Alibaba juga diyakini akan menggandeng partner lokal yang memiliki berbagai bisnis dan platform teknologi informasi maupun digital yang mumpuni untuk menjadi penantang baru tiga raksasa ekosistem digital yang sudah dulu ada. Menurut Esther, skenario itu sangat mungkin.

“Alibaba berkolaborasi dengan perusahaan di dalam negeri itu pasti, bukan mungkin lagi, tapi pasti. Alibaba akan mencari perusahaan yang sejalan dan Indonesia ini adalah market yang besar (bagi mereka),” tuturnya.

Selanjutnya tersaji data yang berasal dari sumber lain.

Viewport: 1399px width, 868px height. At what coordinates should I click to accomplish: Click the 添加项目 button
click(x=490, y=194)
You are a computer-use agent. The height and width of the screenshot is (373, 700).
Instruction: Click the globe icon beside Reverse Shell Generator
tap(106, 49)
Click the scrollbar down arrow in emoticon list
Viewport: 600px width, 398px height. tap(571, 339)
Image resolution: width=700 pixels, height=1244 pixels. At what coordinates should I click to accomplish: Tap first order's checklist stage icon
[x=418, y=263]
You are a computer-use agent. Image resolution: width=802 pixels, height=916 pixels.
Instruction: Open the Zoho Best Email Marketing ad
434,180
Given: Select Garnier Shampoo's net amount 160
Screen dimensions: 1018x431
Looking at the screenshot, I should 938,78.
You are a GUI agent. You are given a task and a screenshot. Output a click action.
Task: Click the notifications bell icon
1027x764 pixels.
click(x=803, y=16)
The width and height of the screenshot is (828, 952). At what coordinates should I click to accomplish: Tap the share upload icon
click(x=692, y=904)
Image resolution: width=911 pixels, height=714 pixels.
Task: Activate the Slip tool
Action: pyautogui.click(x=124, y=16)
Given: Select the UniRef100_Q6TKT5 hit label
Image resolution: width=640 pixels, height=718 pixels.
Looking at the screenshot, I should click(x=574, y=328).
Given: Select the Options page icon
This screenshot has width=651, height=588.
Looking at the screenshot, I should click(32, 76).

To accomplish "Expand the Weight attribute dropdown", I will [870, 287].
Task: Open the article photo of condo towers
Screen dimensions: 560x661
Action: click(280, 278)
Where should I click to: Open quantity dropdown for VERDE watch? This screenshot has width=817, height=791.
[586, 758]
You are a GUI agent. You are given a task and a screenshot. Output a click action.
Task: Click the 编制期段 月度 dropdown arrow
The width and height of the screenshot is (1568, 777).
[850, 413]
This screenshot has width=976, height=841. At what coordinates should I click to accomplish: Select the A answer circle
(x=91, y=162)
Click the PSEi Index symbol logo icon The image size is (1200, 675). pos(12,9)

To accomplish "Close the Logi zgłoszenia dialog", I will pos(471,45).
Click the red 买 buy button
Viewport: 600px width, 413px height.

“Alibaba akan mencari perusahaan yang sejalan dan Indonesia itu adalah market yang besar. Potensi pasar kita besar, sehingga kita juga harus bisa mendapatkan keuntungan misalnya melalui kolaborasi (Alibaba) dengan pemain lokal yang prospektif, sehingga akan ada dampak ekonomi yang baik untuk Indonesia,” tambah Esther.

Dari banyak nama group besar dengan basis bisnis ekosistem digital di Indonesia, nama Sinar Mas paling banyak disebut. Meski hingga saat ini belum ada konfirmasi mengenai rumor yang beredar, tetapi banyak pihak sudah berspekulasi soal kemungkinan kerja sama strategis antara konglomerasi Indonesia-China ini.

Dari berbagai lini bisnis yang dimiliki Sinar Mas, Smartfren yang disinyalir memiliki posisi nilai tawar kuat untuk diakusisi Alibaba. Maklumlah, Smartfren yang sedang uji kelaikan teknologi 5G ini dianggap sejalan dengan ambisi Alibaba untuk memperkuat bisnis broadband.

“Menurut saya Alibaba tetap akan melakukan ekspansi di negara negara yang pasarnya besar termasuk Indonesia Mengenai siapa mitranya yang akan diajak, Pertama tergantung kedekatannya dengan calon mitra. Kedua, tergantung skema kerjasama apa yg ditawarkan, jika lebih menguntungkan pasti dilirik,” terang Esther, saat ditanya kemungkinan kolaborasi itu.

Meski demikian, perusahaan berkode emiten FREN ini masih menyangkal kemungkinan akusisi tersebut. “Bagi Smartfren, jika dapat berkolaborasi dengan investor global diharapkan akan membuka kesempatan untuk berkembang lebih pesat. Namun, sampai saat ini belum ada kesepakatan mengenai hal ini yang bisa disampaikan kepada publik,” ujar Antony Susilo, Direktur PT Smartcom Telecom Tbk melalui pernyataan tertulis ke otoritas bursa pada Rabu (13/10).